Directions for this task:
All of the data is to be set down again without any alteration.

Provided entries:
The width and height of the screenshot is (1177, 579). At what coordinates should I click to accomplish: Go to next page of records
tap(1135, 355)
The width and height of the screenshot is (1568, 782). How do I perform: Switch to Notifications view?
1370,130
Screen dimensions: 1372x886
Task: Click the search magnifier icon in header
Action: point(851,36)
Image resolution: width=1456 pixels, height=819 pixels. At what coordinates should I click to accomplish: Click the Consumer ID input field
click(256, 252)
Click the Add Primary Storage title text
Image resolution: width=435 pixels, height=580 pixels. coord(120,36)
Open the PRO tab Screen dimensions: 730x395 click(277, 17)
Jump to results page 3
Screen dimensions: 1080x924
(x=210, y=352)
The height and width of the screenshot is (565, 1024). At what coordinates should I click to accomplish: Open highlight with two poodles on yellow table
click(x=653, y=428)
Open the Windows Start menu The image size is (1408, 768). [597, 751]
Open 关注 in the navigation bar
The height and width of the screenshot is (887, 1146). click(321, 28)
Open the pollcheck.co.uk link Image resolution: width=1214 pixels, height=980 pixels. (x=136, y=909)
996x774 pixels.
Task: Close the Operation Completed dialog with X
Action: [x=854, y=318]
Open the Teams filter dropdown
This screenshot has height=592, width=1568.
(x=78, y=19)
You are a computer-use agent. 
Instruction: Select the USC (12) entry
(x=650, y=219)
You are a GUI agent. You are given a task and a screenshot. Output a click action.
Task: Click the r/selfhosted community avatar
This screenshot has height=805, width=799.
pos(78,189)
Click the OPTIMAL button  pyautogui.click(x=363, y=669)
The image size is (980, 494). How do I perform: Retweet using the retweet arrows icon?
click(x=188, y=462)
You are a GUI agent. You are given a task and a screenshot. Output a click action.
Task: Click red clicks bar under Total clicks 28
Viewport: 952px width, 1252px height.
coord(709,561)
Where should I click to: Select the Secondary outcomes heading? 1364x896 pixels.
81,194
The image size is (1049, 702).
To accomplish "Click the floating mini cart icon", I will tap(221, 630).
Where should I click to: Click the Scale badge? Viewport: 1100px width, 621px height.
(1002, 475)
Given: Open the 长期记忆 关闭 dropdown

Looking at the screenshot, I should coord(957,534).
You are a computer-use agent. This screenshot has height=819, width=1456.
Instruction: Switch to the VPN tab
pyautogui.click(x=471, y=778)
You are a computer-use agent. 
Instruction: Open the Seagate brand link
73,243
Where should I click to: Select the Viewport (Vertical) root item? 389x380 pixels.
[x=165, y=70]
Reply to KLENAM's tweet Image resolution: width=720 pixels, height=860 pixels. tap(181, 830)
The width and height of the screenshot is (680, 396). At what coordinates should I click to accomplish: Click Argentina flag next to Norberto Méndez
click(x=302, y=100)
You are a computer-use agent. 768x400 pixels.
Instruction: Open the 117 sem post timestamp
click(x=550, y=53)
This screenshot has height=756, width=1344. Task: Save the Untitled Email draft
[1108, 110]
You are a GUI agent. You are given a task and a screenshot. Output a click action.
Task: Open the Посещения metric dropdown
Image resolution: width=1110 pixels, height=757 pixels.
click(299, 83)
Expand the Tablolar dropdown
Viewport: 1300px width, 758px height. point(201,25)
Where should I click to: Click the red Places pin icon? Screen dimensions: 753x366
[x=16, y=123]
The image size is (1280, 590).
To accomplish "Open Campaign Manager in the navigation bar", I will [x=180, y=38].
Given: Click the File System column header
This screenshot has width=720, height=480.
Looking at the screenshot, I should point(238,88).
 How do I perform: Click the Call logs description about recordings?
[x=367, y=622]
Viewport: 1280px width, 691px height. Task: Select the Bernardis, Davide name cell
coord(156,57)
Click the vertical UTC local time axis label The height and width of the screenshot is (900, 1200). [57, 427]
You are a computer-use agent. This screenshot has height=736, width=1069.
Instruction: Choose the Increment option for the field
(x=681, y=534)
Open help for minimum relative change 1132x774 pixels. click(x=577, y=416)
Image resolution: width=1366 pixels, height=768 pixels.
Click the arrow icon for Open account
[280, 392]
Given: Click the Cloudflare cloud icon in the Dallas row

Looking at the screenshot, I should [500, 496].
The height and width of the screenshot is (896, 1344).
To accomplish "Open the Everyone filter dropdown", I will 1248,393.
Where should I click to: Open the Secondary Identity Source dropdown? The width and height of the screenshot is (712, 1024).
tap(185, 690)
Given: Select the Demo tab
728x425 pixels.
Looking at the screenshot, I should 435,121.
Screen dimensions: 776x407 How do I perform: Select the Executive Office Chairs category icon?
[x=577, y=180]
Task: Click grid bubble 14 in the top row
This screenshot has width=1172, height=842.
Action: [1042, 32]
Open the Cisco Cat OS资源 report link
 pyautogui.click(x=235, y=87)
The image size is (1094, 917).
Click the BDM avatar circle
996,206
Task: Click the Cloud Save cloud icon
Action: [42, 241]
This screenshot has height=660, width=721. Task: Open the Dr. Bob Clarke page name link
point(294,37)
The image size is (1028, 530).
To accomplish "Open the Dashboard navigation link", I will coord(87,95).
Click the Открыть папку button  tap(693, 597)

Task result:
The width and height of the screenshot is (1177, 579). At what coordinates should I click to accomplish: Go to next page of records
tap(1135, 355)
The width and height of the screenshot is (1568, 782). How do I perform: Switch to Notifications view?
1370,130
Screen dimensions: 1372x886
Task: Click the search magnifier icon in header
Action: point(851,36)
Image resolution: width=1456 pixels, height=819 pixels. At what coordinates should I click to accomplish: Click the Consumer ID input field
click(256, 252)
Click the Add Primary Storage title text
Image resolution: width=435 pixels, height=580 pixels. coord(120,36)
Open the PRO tab Screen dimensions: 730x395 click(277, 17)
Jump to results page 3
Screen dimensions: 1080x924
(x=210, y=352)
The height and width of the screenshot is (565, 1024). At what coordinates should I click to accomplish: Open highlight with two poodles on yellow table
click(x=653, y=428)
Open the Windows Start menu The image size is (1408, 768). [597, 751]
Open 关注 in the navigation bar
The height and width of the screenshot is (887, 1146). click(321, 28)
Open the pollcheck.co.uk link Image resolution: width=1214 pixels, height=980 pixels. (x=136, y=909)
996x774 pixels.
Task: Close the Operation Completed dialog with X
Action: [x=854, y=318]
Open the Teams filter dropdown
This screenshot has height=592, width=1568.
(x=78, y=19)
You are a computer-use agent. 
Instruction: Select the USC (12) entry
(x=650, y=219)
You are a GUI agent. You are given a task and a screenshot. Output a click action.
Task: Click the r/selfhosted community avatar
This screenshot has height=805, width=799.
pos(78,189)
Click the OPTIMAL button  pyautogui.click(x=363, y=669)
The image size is (980, 494). How do I perform: Retweet using the retweet arrows icon?
click(x=188, y=462)
You are a GUI agent. You are given a task and a screenshot. Output a click action.
Task: Click red clicks bar under Total clicks 28
Viewport: 952px width, 1252px height.
coord(709,561)
Where should I click to: Select the Secondary outcomes heading? 1364x896 pixels.
81,194
The image size is (1049, 702).
To accomplish "Click the floating mini cart icon", I will tap(221, 630).
Where should I click to: Click the Scale badge? Viewport: 1100px width, 621px height.
(1002, 475)
Given: Open the 长期记忆 关闭 dropdown

Looking at the screenshot, I should coord(957,534).
You are a computer-use agent. This screenshot has height=819, width=1456.
Instruction: Switch to the VPN tab
pyautogui.click(x=471, y=778)
You are a computer-use agent. 
Instruction: Open the Seagate brand link
73,243
Where should I click to: Select the Viewport (Vertical) root item? 389x380 pixels.
[x=165, y=70]
Reply to KLENAM's tweet Image resolution: width=720 pixels, height=860 pixels. tap(181, 830)
The width and height of the screenshot is (680, 396). At what coordinates should I click to accomplish: Click Argentina flag next to Norberto Méndez
click(x=302, y=100)
You are a computer-use agent. 768x400 pixels.
Instruction: Open the 117 sem post timestamp
click(x=550, y=53)
This screenshot has height=756, width=1344. Task: Save the Untitled Email draft
[1108, 110]
You are a GUI agent. You are given a task and a screenshot. Output a click action.
Task: Open the Посещения metric dropdown
Image resolution: width=1110 pixels, height=757 pixels.
click(299, 83)
Expand the Tablolar dropdown
Viewport: 1300px width, 758px height. point(201,25)
Where should I click to: Click the red Places pin icon? Screen dimensions: 753x366
[x=16, y=123]
The image size is (1280, 590).
To accomplish "Open Campaign Manager in the navigation bar", I will [x=180, y=38].
Given: Click the File System column header
This screenshot has width=720, height=480.
Looking at the screenshot, I should point(238,88).
 How do I perform: Click the Call logs description about recordings?
[x=367, y=622]
Viewport: 1280px width, 691px height. Task: Select the Bernardis, Davide name cell
coord(156,57)
Click the vertical UTC local time axis label The height and width of the screenshot is (900, 1200). [57, 427]
You are a computer-use agent. This screenshot has height=736, width=1069.
Instruction: Choose the Increment option for the field
(x=681, y=534)
Open help for minimum relative change 1132x774 pixels. click(x=577, y=416)
Image resolution: width=1366 pixels, height=768 pixels.
Click the arrow icon for Open account
[280, 392]
Given: Click the Cloudflare cloud icon in the Dallas row

Looking at the screenshot, I should [500, 496].
The height and width of the screenshot is (896, 1344).
To accomplish "Open the Everyone filter dropdown", I will 1248,393.
Where should I click to: Open the Secondary Identity Source dropdown? The width and height of the screenshot is (712, 1024).
tap(185, 690)
Given: Select the Demo tab
728x425 pixels.
Looking at the screenshot, I should 435,121.
Screen dimensions: 776x407 How do I perform: Select the Executive Office Chairs category icon?
[x=577, y=180]
Task: Click grid bubble 14 in the top row
This screenshot has width=1172, height=842.
Action: [1042, 32]
Open the Cisco Cat OS资源 report link
 pyautogui.click(x=235, y=87)
The image size is (1094, 917).
Click the BDM avatar circle
996,206
Task: Click the Cloud Save cloud icon
Action: [42, 241]
This screenshot has height=660, width=721. Task: Open the Dr. Bob Clarke page name link
point(294,37)
The image size is (1028, 530).
To accomplish "Open the Dashboard navigation link", I will coord(87,95).
Click the Открыть папку button  tap(693, 597)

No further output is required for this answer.